Mona Lisa was Leonardo da Vinci’s most famous painting, and probably the most famous painting in the history of art. When Leonardo da Vinci was 52 years old, he left Milan, and went back to Florence, where he painted his famous Mona Lisa from 1503 to 1506. The painting has been in the Louvre museum, in Paris, France since 1804. Six million visitors to the museum see it every year.

The painting, thought to be a portrait of Lisa Gherardini, the wife of Francesco del Giocondo, a wealthy Florentine silk merchant. is in oil on a white poplar panel. It is said that while he was painting her, Leonardo invited musicians, clowns and people who read poetry to keep her happy. Maybe this is how he captured her enigmatic smile. 

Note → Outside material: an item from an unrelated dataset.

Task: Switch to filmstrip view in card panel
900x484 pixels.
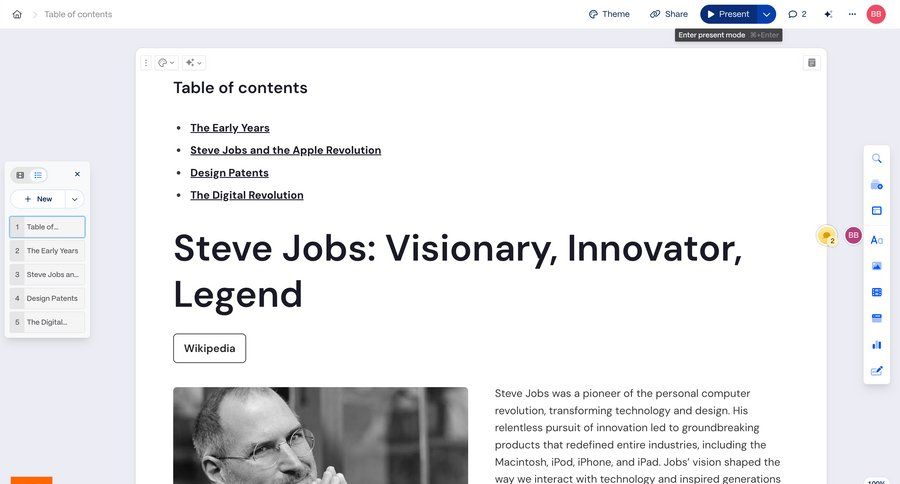Action: click(x=20, y=175)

The painting we see today is very different from the original, because it was painted more than 500 years ago. The colors have faded and have small cracks. Nobody really knows who Mona Lisa was, there are many theories, but the truth is that Leonardo never sold it. He kept it until until the day of his death.

The king of France bought Mona Lisa after Leonardo died. The picture belonged to the kings until the French Revolution; after that it was moved to the Louvre museum. Being so famous is not that easy; Mona Lisa was attacked many times, she was sprayed with acid, and was even stolen. Today she is in a special temperature behind a bulletproof glass.

Mona_Lisa_detail_mouth

In 2010 Scientists discovered how the artist managed to achieve his trademark smoky effect, known as sfumato, on the painting. Leonardo did it by applying up to 40 layers of extremely thin glaze thought to have been smeared on with his fingers.

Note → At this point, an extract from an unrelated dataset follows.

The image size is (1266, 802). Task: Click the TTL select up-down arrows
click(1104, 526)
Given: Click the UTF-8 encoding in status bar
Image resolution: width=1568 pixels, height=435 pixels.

The glaze, mixed with slightly different pigments, creates the slight blurring and shadows around the mouth that give the Mona Lisa her hardly noticeable smile that seems to disappear when looked at directly.

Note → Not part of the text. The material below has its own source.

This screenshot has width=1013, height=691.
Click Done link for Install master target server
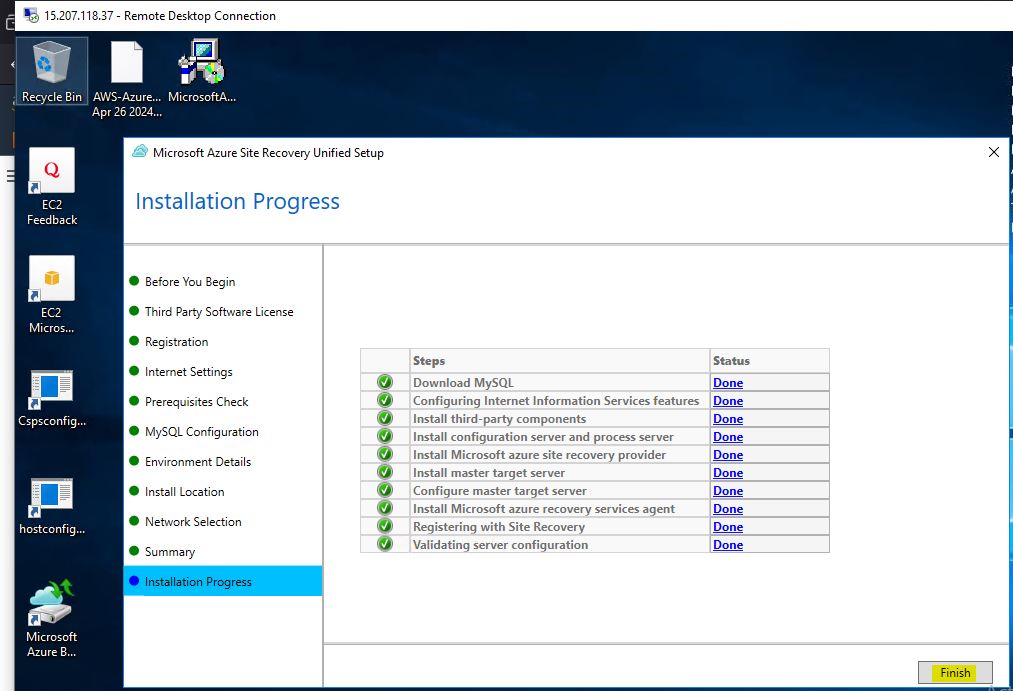coord(728,473)
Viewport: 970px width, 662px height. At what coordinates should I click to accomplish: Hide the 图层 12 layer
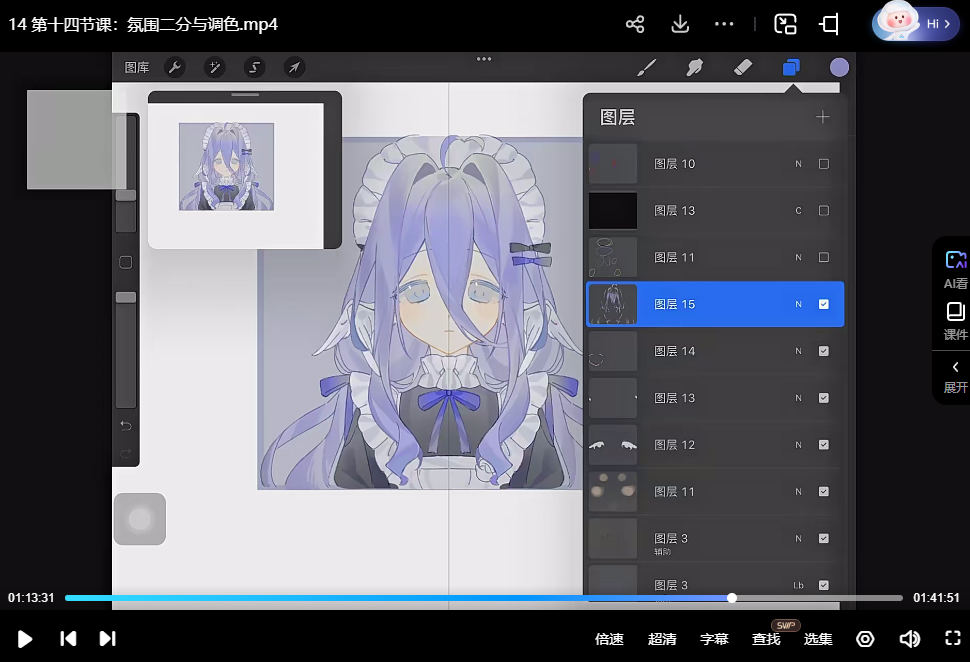click(x=824, y=445)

Using X-rays to study the painting, the researchers were able to see how the layers of glaze and paint were built up to varying levels on different areas of the face. Because the drying times for the glaze take months, such effects probably took years to achieve.

The scientists also suspect that he used his fingers to apply the glaze to his paintings because there are no brush marks or contours visible on the paintings.